The events of our lives play out in front of us in movie and dreamlike fashion. It’s interesting to hear older people talk about how they don’t feel old and how quickly it has all gone by. I think this is because the observing presence, the pure consciousness in the background, remains unchanged from birth to death; even before birth and after death. Everything else changes. We suffer because we attach and want impermanent things to be permanent. We get caught up in the particulars of our own personal dream and lose touch with the observing awareness. That is the real “us” and it is why the self-conscious part of our mind will never feel old.
I had an interesting experience as a child and one of the things that came out of it was the perception that “I” had been in existence long before this current lifetime. I don’t know how to explain it other than to say it was clear and definitive and did not leave question. People talk about reincarnation and remembering past lives but that’s not how my experience was. I had no specific recollection of past lives; just direct experience of the timelessness of my own existence. The idea of reincarnation is reasonable and logical to me but it is also purely speculative. However, I have definitive ‘proof’ of my existing in some capacity prior to this lifetime. That, of course, brings up the questions of where, when, and how; and though I find these to be intriguing questions, I also find them to be unimportant. What is important to me is where I am now and how that may affect wherever it is that I may be going.
Another outcome of my experience was the realization of how utterly brief a single lifetime is in the overall scheme of things. It is (dare I say) much like a small piece of one of last night’s many dreams. I’ve often had the thought that people would suffer much less if they had the slightest inkling of the astounding brevity of their current experience. Everything that happens to us, we somehow think it will last forever, but the scenery is changing faster than we can comprehend.

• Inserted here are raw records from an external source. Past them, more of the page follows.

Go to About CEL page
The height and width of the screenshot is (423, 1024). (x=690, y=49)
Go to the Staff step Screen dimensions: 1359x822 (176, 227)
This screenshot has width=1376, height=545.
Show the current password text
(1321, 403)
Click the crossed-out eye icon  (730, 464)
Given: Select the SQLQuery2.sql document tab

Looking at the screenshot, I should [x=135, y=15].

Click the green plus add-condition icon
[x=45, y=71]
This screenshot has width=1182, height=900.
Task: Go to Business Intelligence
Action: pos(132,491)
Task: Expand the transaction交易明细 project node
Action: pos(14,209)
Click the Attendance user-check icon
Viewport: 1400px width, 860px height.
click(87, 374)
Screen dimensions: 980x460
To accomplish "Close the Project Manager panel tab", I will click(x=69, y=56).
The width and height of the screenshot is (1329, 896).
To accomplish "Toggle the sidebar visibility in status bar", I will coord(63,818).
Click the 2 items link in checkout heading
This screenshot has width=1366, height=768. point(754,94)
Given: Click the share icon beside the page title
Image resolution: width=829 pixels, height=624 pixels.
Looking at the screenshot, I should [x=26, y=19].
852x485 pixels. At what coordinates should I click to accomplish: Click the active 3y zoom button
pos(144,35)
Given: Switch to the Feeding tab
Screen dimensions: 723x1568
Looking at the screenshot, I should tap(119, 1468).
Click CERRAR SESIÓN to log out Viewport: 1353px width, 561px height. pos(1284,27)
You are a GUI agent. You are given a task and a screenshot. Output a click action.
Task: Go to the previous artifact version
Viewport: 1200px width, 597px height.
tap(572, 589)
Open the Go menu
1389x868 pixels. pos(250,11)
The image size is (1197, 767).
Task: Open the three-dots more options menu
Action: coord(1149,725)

We are, understandably, attached to the scenery and we are also attached to ourselves. But our ‘selves’ as we perceive them, are most certainly no more real than a dream. The personality, who we think we are, is a creation of our own imagination. Attachment to this phantom causes tremendous suffering. In a sense we are all dreaming our own little dream at all times and, in that regard, are creating our own experience and are living either in heaven, hell, or someplace in between based on our individual capacity to navigate through the hologram.
As these words are being read someone else’s dream is brushing up against my own and both the act of writing and reading this may just leave some little imprint on both of us that alters our perception of whatever particular act is next up on stage in our own individual drama. It is both dream and stage play, comedy and tragedy, blissful fantasy and horrific nightmare. Do you feel it changing even as you think about it? Can you sense yourself apart from it all, observing from somewhere just left of center stage? I hope that you can and wish you the most pleasant of dreams…even as I begin to hear the volume of the cosmic alarm clock growing louder and louder, somewhere off in the distance.